• Saved entries:

╔══

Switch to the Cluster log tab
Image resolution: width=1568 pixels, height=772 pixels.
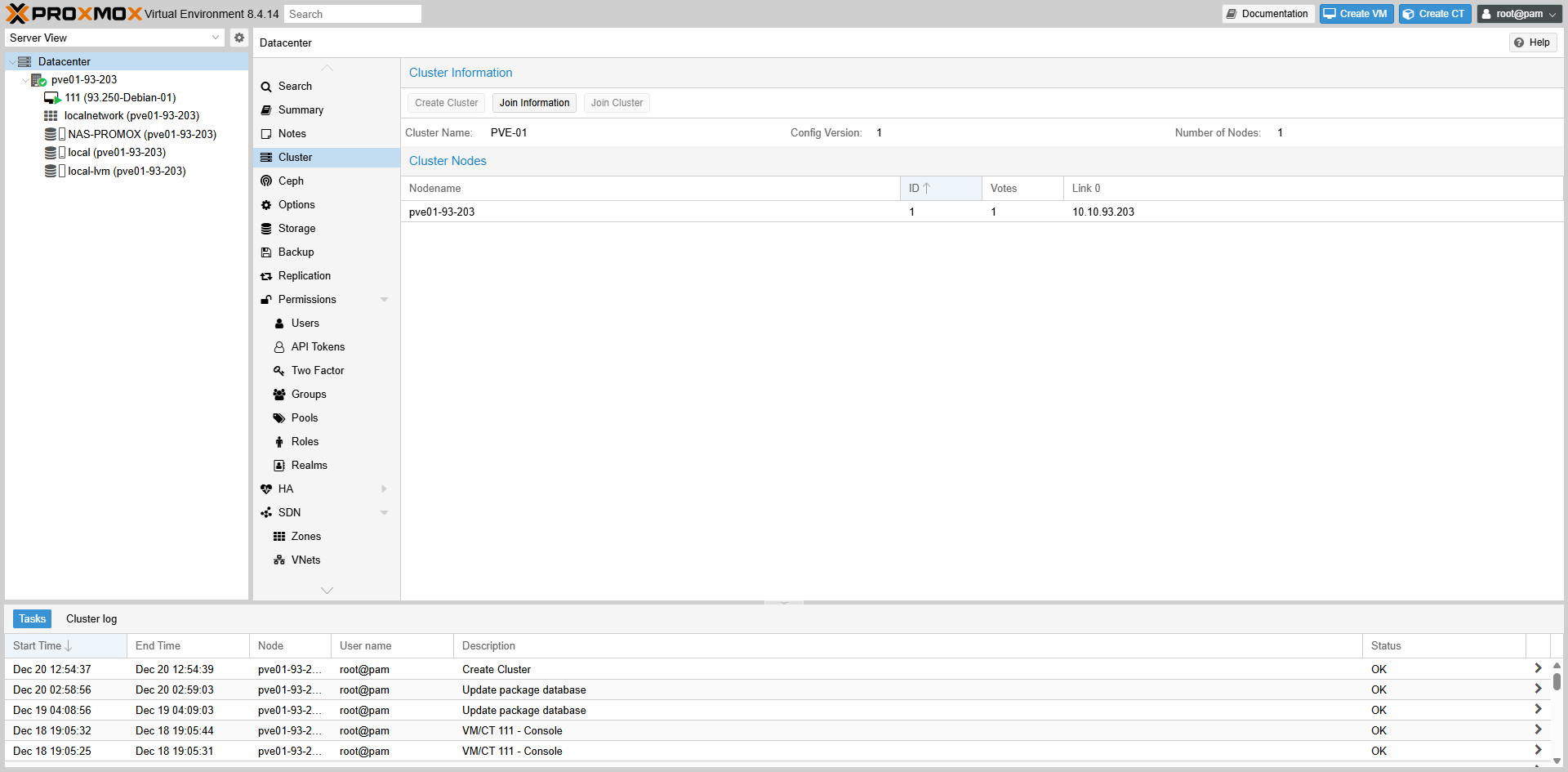coord(91,619)
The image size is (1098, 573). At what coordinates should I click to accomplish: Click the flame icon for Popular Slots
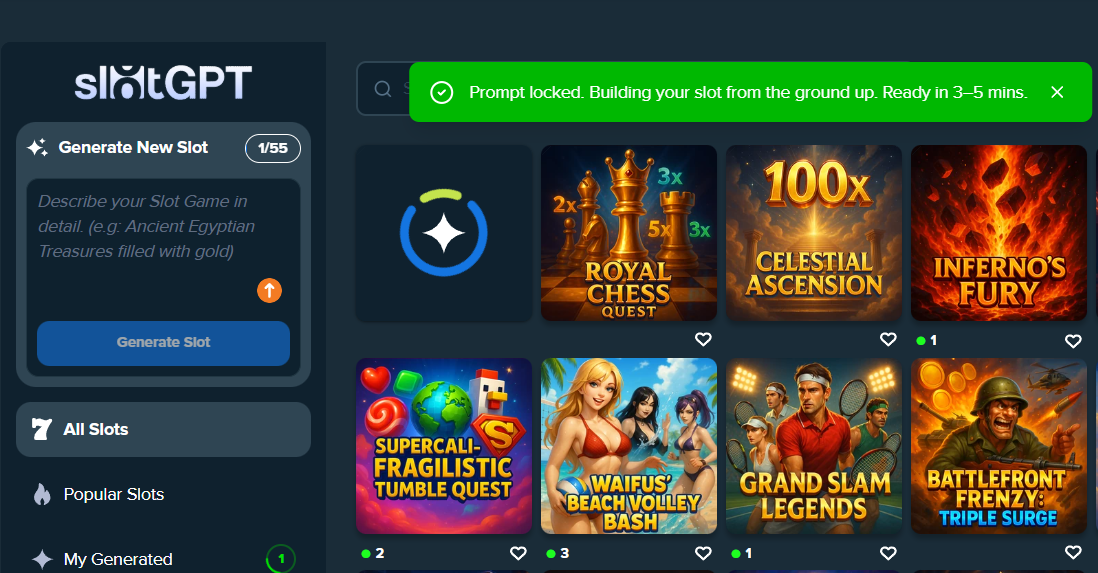click(x=42, y=495)
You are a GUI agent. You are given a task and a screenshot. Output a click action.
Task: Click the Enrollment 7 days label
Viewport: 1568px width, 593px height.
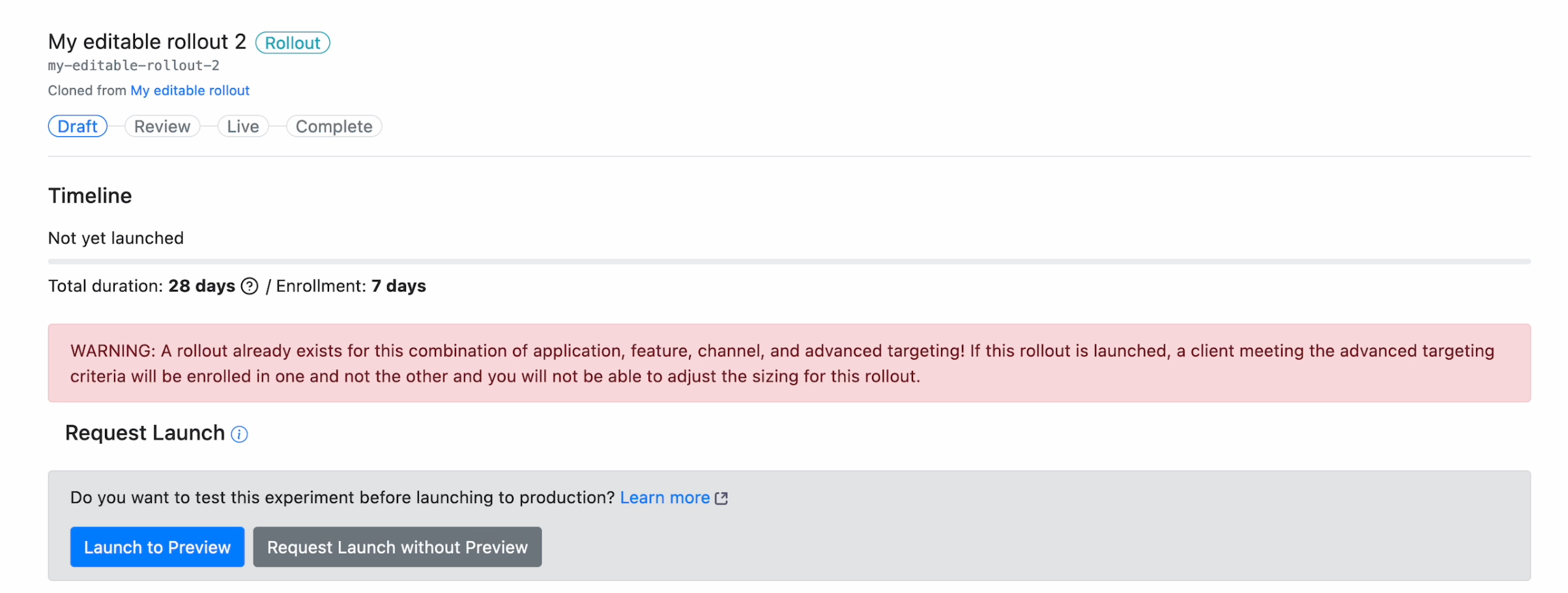351,286
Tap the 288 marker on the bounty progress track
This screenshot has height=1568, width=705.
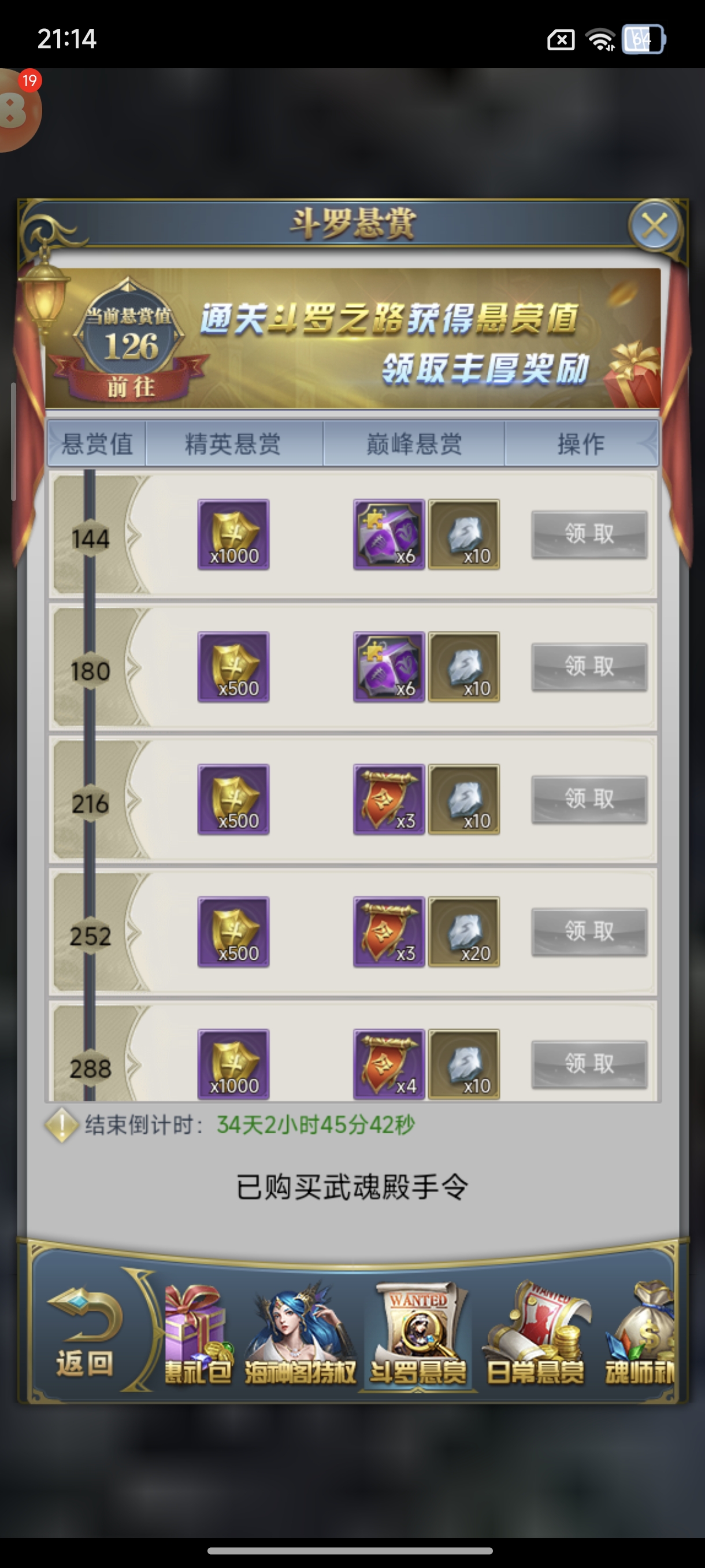tap(91, 1069)
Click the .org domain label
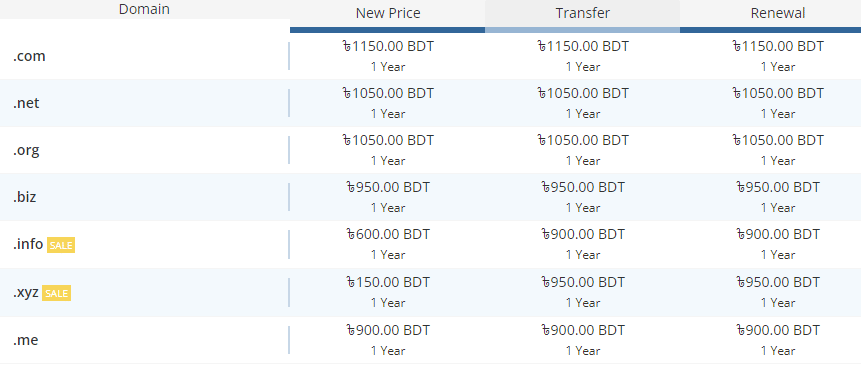Image resolution: width=861 pixels, height=368 pixels. (26, 150)
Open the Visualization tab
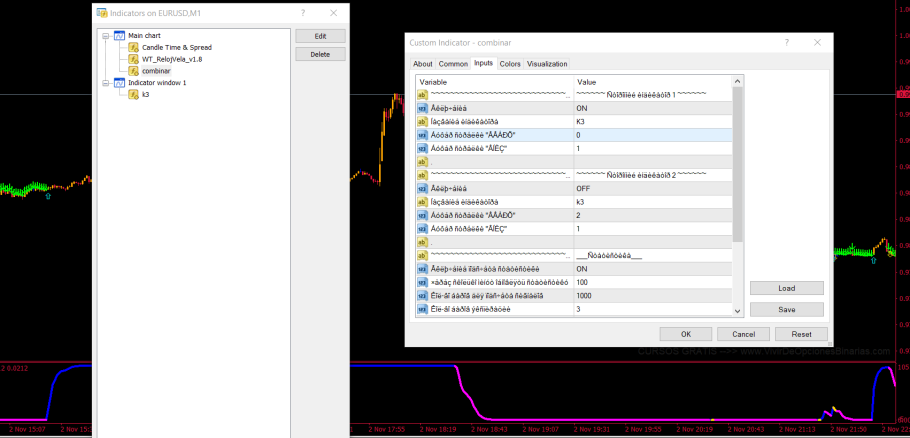This screenshot has height=438, width=910. [547, 64]
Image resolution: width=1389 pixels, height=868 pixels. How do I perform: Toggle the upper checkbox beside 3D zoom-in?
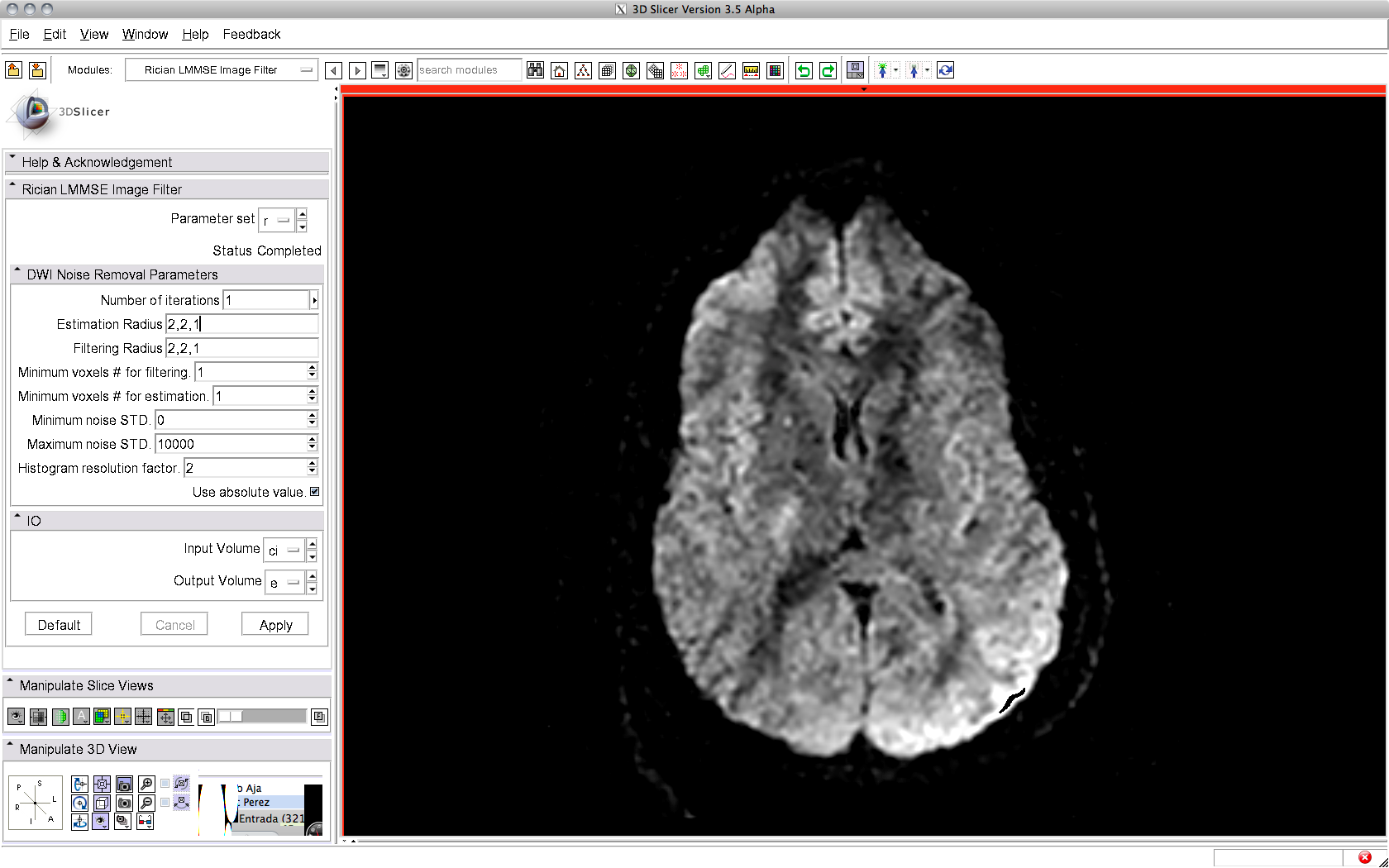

╚══

• What this task involves: Omitting all pictures, copy the preceding entries without any alteration.

• Output for this exercise:
Switch to the Cluster log tab
Image resolution: width=1568 pixels, height=772 pixels.
coord(91,619)
The image size is (1098, 573). At what coordinates should I click to accomplish: Click the flame icon for Popular Slots
click(x=42, y=495)
You are a GUI agent. You are given a task and a screenshot. Output a click action.
Task: Click the Enrollment 7 days label
Viewport: 1568px width, 593px height.
351,286
Tap the 288 marker on the bounty progress track
This screenshot has height=1568, width=705.
tap(91, 1069)
Click the .org domain label
Image resolution: width=861 pixels, height=368 pixels. (26, 150)
Open the Visualization tab
This screenshot has height=438, width=910. [547, 64]
Image resolution: width=1389 pixels, height=868 pixels. How do I perform: Toggle the upper checkbox beside 3D zoom-in?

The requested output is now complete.